Full flags & output fields →

Builder coverage

Work in progress

The builder is intentionally limited today; the flag set will grow. Anything outside what's listed below — raw clauses, custom fields, IN (…) literals, NOT, OR, parentheses — needs hand-written JQL via search jql. File what you need.

Builder flags map to documented Jira JQL concepts:

  • Fields: --project, --epic, --assignee, --reporter, --key, --status, --priority, --label, --type, --board, --board-id
  • Dates: --updated, --created, --resolved (see Date filters)
  • Sort: --order-by <field>, --desc=false for ascending
  • Operators: =, IN (…) (for repeated flag values), is EMPTY, date comparators >= <= > <
  • Keywords and functions: AND, ORDER BY, currentUser() (via --assignee me or --reporter me)

Date filters

--updated, --created, and --resolved each take a single value in one of these forms:

Value Meaning JQL
-7d relative, last 7 days (bare = lower bound) updated >= -7d
2026-01-01 absolute, on or after created >= "2026-01-01"
>=2026-01-01 explicit comparator (> >= < <=) created >= "2026-01-01"
2026-01-01..2026-02-01 inclusive range created >= "2026-01-01" AND created <= "2026-02-01"
2026-01-01.. open upper bound created >= "2026-01-01"
..2026-02-01 open lower bound created <= "2026-02-01"
jira jql build --updated=-7d
jira jql build --created 2026-01-01..2026-02-01
jira jql build --resolved '<=2026-02-01'

Relative durations use Jira's units (w d h m) and must carry a sign-7d is accepted, a bare 7d is rejected.
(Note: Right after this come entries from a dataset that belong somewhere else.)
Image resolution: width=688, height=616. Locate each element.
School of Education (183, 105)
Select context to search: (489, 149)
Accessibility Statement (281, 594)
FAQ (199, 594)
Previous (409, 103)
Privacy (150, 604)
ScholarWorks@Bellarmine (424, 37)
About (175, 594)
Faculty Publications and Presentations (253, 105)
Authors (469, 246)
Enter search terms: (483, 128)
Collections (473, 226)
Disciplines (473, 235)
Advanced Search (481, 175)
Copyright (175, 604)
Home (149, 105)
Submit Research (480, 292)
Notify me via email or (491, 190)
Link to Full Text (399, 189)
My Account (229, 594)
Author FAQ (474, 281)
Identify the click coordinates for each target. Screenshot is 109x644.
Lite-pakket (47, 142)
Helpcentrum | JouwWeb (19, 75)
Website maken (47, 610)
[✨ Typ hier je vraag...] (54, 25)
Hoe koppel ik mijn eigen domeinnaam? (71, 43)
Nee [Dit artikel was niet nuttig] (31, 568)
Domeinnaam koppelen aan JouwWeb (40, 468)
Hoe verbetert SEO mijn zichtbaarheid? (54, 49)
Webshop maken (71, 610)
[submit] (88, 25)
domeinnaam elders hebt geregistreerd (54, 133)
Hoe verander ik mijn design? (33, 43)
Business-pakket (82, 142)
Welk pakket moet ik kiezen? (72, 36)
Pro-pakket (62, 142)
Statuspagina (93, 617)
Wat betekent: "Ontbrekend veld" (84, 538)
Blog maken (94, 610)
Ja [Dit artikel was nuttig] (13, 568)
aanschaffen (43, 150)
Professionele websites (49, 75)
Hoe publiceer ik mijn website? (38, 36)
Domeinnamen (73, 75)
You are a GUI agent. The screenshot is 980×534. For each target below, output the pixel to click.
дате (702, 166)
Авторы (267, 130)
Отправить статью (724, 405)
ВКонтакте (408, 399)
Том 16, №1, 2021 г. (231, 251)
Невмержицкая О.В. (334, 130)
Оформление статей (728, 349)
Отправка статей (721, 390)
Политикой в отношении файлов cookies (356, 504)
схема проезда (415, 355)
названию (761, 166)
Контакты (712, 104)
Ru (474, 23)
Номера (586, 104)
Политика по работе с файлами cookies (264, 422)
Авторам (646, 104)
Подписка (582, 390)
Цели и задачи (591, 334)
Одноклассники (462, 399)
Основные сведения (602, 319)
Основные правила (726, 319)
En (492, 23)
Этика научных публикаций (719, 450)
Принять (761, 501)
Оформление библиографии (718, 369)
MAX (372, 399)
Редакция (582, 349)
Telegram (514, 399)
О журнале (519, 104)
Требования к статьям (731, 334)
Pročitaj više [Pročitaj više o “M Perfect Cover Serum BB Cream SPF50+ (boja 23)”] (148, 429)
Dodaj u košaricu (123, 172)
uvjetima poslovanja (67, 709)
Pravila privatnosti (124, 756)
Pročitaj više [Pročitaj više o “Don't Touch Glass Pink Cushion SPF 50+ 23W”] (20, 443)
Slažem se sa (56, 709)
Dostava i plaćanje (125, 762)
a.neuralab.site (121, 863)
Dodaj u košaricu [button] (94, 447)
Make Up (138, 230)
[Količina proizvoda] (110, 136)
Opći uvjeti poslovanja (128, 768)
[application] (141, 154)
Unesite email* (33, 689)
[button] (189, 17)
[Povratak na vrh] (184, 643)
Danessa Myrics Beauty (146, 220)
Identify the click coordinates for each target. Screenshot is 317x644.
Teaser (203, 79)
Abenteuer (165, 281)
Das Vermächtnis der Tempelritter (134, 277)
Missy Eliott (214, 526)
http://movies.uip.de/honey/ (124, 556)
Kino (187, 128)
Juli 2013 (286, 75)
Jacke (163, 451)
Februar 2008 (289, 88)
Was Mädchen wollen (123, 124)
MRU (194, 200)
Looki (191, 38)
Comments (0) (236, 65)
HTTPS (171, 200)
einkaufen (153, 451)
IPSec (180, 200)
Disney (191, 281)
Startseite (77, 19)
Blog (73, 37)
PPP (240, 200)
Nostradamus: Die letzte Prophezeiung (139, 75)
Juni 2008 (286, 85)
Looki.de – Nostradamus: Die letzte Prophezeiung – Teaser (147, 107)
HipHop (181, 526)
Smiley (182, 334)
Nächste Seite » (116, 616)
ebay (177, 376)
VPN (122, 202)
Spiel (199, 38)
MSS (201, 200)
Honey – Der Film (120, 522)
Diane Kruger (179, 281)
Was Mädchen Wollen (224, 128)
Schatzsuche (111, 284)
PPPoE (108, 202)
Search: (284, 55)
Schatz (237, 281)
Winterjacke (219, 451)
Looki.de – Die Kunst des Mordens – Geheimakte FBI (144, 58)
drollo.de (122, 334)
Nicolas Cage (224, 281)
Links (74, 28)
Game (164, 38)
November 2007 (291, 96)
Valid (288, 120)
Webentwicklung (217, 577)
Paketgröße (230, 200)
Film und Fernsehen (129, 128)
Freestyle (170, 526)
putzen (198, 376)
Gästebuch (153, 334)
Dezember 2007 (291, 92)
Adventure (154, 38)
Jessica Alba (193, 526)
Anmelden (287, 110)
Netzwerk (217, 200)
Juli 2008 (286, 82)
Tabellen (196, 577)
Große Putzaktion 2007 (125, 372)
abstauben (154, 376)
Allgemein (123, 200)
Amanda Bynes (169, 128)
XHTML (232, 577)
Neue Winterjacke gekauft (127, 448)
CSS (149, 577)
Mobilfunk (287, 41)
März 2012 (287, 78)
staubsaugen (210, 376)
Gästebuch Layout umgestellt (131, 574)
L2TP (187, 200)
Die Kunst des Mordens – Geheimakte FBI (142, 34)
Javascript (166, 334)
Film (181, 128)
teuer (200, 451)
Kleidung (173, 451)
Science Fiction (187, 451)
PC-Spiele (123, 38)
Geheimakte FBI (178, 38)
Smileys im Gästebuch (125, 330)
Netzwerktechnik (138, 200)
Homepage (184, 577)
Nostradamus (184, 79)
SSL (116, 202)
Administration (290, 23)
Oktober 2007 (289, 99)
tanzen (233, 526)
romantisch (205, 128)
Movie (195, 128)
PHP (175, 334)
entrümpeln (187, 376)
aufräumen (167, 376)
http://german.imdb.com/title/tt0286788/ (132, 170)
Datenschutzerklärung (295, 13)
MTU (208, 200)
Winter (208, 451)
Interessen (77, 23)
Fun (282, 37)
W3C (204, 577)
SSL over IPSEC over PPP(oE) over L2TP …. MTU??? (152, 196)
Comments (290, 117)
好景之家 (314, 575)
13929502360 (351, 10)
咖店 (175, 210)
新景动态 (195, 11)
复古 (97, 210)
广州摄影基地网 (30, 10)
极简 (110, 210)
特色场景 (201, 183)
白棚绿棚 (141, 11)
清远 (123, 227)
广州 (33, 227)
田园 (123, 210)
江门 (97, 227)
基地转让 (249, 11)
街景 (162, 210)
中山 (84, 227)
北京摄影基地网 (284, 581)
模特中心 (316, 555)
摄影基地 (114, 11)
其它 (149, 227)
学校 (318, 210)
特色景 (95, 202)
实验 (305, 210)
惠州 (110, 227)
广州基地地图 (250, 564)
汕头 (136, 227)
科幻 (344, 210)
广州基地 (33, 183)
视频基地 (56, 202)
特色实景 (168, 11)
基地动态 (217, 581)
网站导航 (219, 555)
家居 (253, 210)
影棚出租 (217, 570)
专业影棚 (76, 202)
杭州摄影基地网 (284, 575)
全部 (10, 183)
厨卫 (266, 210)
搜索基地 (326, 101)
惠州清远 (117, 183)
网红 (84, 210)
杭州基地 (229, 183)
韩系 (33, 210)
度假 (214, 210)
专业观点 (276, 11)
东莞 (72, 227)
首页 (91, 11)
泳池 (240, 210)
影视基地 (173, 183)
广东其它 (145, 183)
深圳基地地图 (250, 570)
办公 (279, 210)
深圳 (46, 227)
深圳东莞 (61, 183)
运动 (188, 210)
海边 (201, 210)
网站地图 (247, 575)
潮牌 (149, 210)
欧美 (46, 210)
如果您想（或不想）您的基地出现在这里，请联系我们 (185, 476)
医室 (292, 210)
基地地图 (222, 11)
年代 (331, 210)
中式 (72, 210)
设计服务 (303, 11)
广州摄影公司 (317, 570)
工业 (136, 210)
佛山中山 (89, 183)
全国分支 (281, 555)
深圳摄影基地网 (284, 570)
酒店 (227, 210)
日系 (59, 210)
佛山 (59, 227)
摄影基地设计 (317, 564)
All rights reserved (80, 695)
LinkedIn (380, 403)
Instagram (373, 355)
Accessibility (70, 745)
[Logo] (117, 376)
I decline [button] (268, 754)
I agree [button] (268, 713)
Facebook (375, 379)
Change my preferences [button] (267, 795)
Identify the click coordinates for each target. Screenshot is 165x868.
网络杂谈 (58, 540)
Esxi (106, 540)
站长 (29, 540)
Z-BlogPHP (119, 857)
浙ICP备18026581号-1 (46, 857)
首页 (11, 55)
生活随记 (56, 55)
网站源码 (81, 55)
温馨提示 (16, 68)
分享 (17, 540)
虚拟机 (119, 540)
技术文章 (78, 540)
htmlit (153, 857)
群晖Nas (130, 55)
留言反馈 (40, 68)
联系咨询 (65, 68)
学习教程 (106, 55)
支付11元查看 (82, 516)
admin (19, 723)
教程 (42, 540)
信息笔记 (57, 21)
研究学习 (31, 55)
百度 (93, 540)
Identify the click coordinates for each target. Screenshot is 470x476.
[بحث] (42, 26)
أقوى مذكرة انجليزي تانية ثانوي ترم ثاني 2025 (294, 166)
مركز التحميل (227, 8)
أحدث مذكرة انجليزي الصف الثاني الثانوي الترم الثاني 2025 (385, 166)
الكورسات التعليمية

They pass through to JQL unevaluated, so Jira resolves them server-side. Absolute dates are YYYY-MM-DD. The range delimiter is .. only — : is not accepted for dates because it collides with the time-of-day HH:mm. Ranges are inclusive both ends; note Jira resolves a date-only upper bound to midnight, so <= 2026-02-01 excludes that day's later events.

Issue key ranges

--key accepts single keys, comma lists, repeated flags, and inclusive ranges:

jira jql build --key PROJ-123
jira jql build --key PROJ-1,PROJ-2
jira jql build --key PROJ-1..PROJ-10
jira jql build --key PROJ-1..PROJ-10 --key OTHER-1..OTHER-12

Each comma member is parsed independently. Lists and repeated flags may mix projects, but one range may not span projects — PROJ-1..OTHER-100 is rejected rather than crossing prefixes. The range delimiter is .. only. Keep comma lists tight (PROJ-1,PROJ-2); whitespace inside a --key expression is not accepted.